───── Records shown
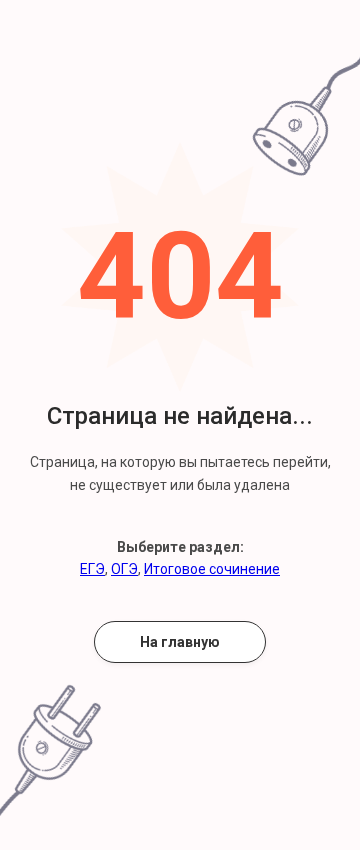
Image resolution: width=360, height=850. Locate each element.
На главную (180, 642)
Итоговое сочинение (212, 569)
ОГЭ (124, 569)
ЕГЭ (92, 569)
──────────
#### [How to complete this task]
Leaving the images out, retype all the material above exactly.

#### [Response for this exercise]
Image resolution: width=360, height=850. Locate each element.
На главную (180, 642)
Итоговое сочинение (212, 569)
ОГЭ (124, 569)
ЕГЭ (92, 569)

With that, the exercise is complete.